▶ **Your goal**
Restate word for word the line containing "Click the red" and all remaining lines of the entries below.

▶ **Data shown**
__________________________________________________

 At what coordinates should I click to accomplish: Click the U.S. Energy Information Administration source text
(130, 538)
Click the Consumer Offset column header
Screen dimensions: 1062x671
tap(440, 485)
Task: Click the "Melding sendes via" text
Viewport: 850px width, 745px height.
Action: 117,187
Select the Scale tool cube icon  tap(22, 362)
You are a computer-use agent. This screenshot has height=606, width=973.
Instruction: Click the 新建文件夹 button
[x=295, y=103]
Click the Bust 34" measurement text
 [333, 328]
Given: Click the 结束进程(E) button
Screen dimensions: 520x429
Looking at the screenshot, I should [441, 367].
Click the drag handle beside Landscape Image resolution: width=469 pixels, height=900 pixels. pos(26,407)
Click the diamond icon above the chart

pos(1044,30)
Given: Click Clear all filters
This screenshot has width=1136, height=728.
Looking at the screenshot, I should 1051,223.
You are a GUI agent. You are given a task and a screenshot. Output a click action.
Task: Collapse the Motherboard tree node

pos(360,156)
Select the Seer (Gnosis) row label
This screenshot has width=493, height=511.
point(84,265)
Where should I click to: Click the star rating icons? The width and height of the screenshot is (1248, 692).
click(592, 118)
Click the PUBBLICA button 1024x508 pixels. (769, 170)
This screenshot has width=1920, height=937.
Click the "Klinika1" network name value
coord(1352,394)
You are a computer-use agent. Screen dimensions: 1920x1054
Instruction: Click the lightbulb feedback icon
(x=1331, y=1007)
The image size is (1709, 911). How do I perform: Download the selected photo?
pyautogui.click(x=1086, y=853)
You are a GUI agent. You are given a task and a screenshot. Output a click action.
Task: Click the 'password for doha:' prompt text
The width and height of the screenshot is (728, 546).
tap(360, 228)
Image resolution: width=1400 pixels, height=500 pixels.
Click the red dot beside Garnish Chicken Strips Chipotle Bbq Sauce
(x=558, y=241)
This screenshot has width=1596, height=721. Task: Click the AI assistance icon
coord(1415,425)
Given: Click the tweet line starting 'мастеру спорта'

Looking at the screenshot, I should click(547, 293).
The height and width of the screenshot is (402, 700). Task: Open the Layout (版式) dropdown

__________________________________________________

▶ **Your response**
Click the red dot beside Garnish Chicken Strips Chipotle Bbq Sauce
(x=558, y=241)
This screenshot has width=1596, height=721. Task: Click the AI assistance icon
coord(1415,425)
Given: Click the tweet line starting 'мастеру спорта'

Looking at the screenshot, I should click(547, 293).
The height and width of the screenshot is (402, 700). Task: Open the Layout (版式) dropdown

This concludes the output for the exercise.